Scroll / prefab / voice wiring details: Assets/Scripts/DecorAI/README.md.
Two people in the same physical room can share scan results, one leader-run Snap3D job, and live placement of the same objects (Connected Lenses + Spectacles Sync Kit). Default is 1-player; the in-lens toggle starts colocated mode when you want a second device in the session.
Lens Studio: two Spectacles (2024) preview panels with Multiplayer enabled, then toggle 2-player and move a shared object.

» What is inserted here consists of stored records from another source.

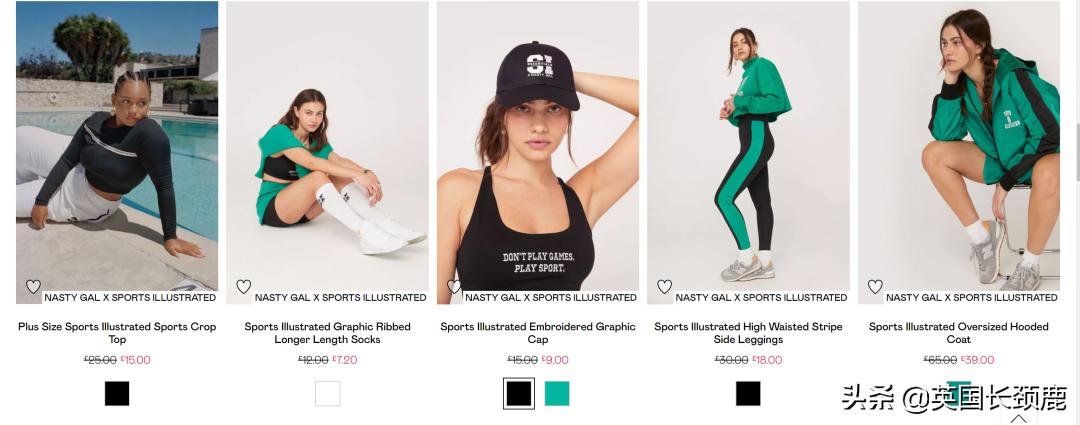Add Embroidered Graphic Cap to wishlist
Viewport: 1080px width, 425px height.
click(x=454, y=287)
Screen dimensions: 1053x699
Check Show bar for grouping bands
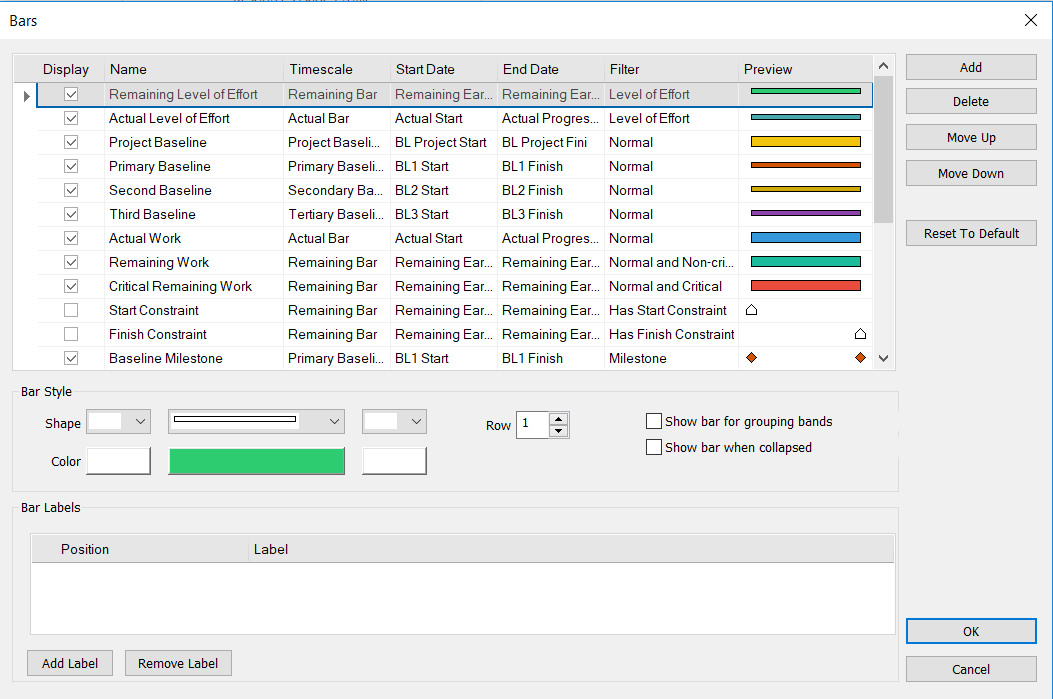click(x=655, y=421)
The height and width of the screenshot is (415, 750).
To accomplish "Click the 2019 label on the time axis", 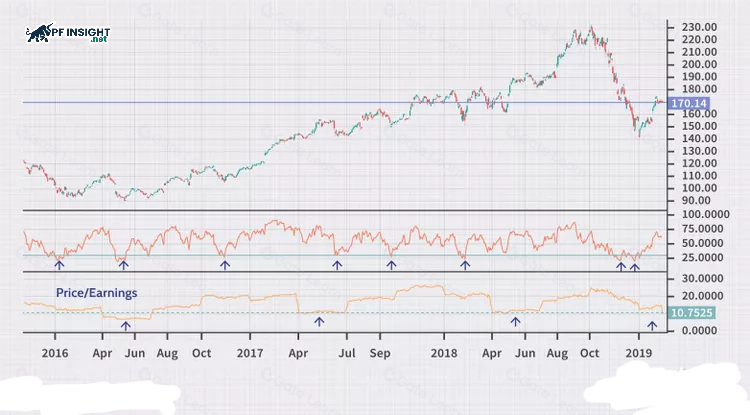I will (639, 354).
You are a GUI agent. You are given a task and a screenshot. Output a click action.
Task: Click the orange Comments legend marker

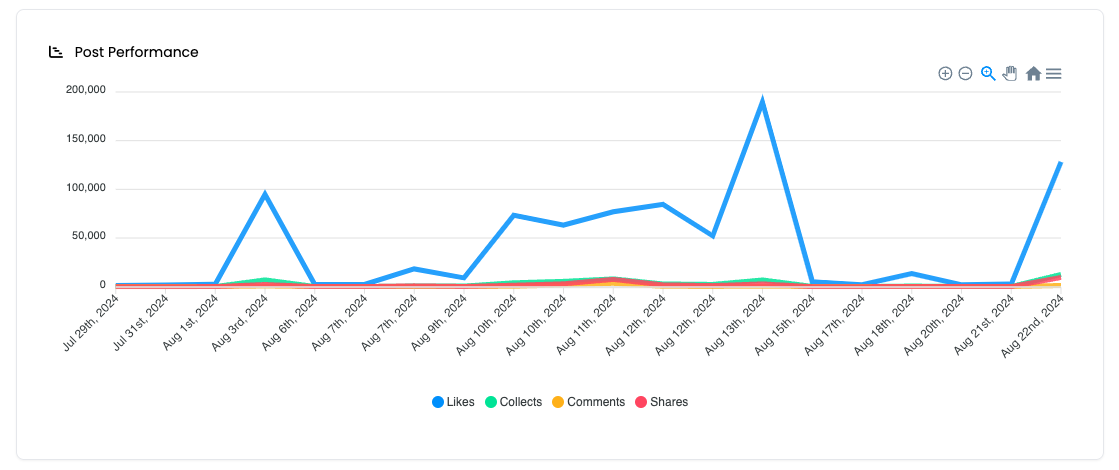(558, 402)
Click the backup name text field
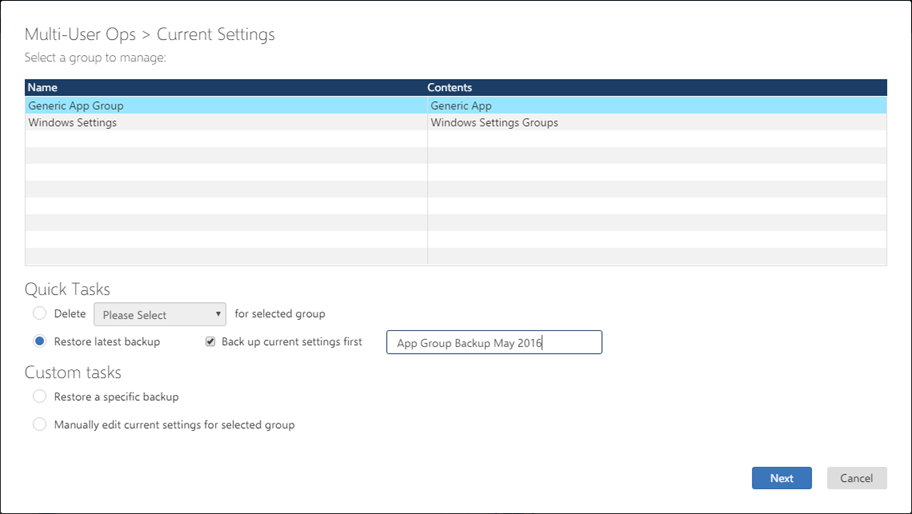The image size is (912, 514). 494,343
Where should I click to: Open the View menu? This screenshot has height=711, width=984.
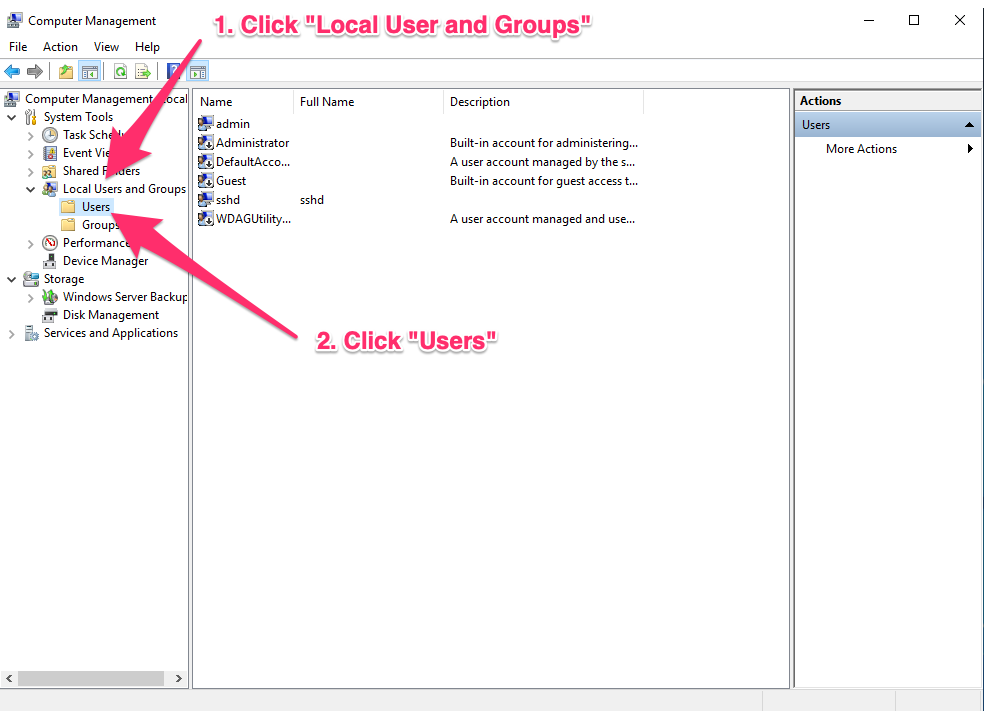click(106, 46)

Spectacles: toggle 2-player, complete room mapping, share Snapcode with the second wearer.
Wiring and session details: Assets/Scripts/DecorAI/README.md (Colocated multiplayer).
- Makeover fidelity — Gemini reads the photo; Imagen renders from text prompts. Results follow the room's layout and style, not a pixel-for-pixel match.
- Spatial Image — depth on Spectacles hardware only; Preview shows a flat fallback.
- Snap3D — server latency between preview and final mesh;
refineMesh: falseon the factory trades detail for speed. - Suggestions — where-to-buy hints from Gemini, not live inventory or checkout.
- Voice store search — answers come from the model's knowledge after it asks your location; no live maps/retail API is wired yet.
- Voice on device — ASR starts after TTS playback ends so mic and speaker do not overlap on Spectacles.
- One Snap3D job at a time; requires a Snap RSG token and the Lens pushed to a device.
- Image-conditioned / edit-model makeover for closer visual match to the scan
- Real retail / shop URL integration on suggestion slides
- Live nearby-store lookup via a search/Maps API + voice function tool
- Tap region on makeover → crop → dedicated Snap3D prompt
- Ownership handoff (pinch to "grab" from another user)
Décor3D — scan, understand, redesign, place. Each generated object reads its own prompt and chooses its surface. Two friends in the same room see it too.